### EXERCISE DETAILS:
List each line of the records that contains the word "Click", matching case exactly.

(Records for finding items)

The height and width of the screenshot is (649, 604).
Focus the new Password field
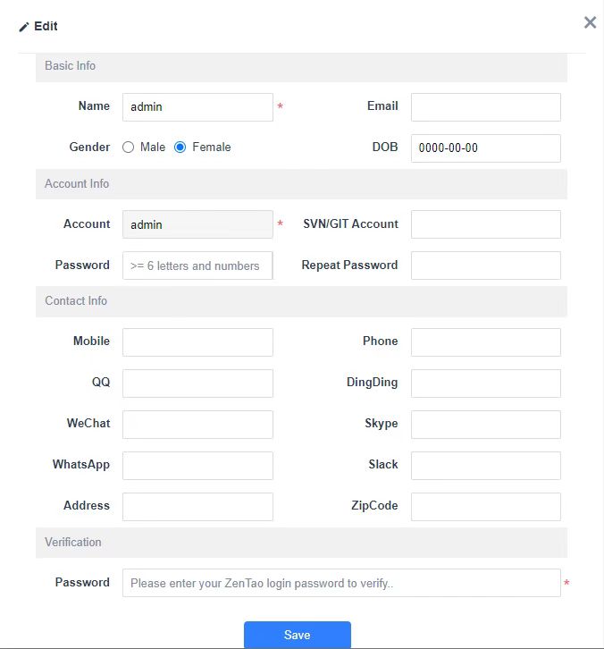[197, 266]
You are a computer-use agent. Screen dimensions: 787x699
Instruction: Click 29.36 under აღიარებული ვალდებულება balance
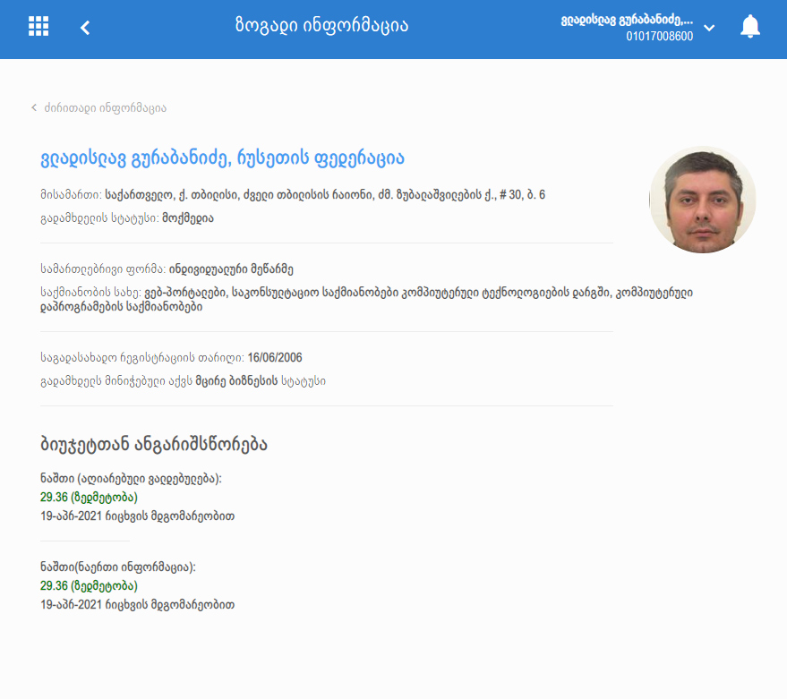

### WRITTEN RESPONSE:
Instruction: Click 29.36 under აღიარებული ვალდებულება balance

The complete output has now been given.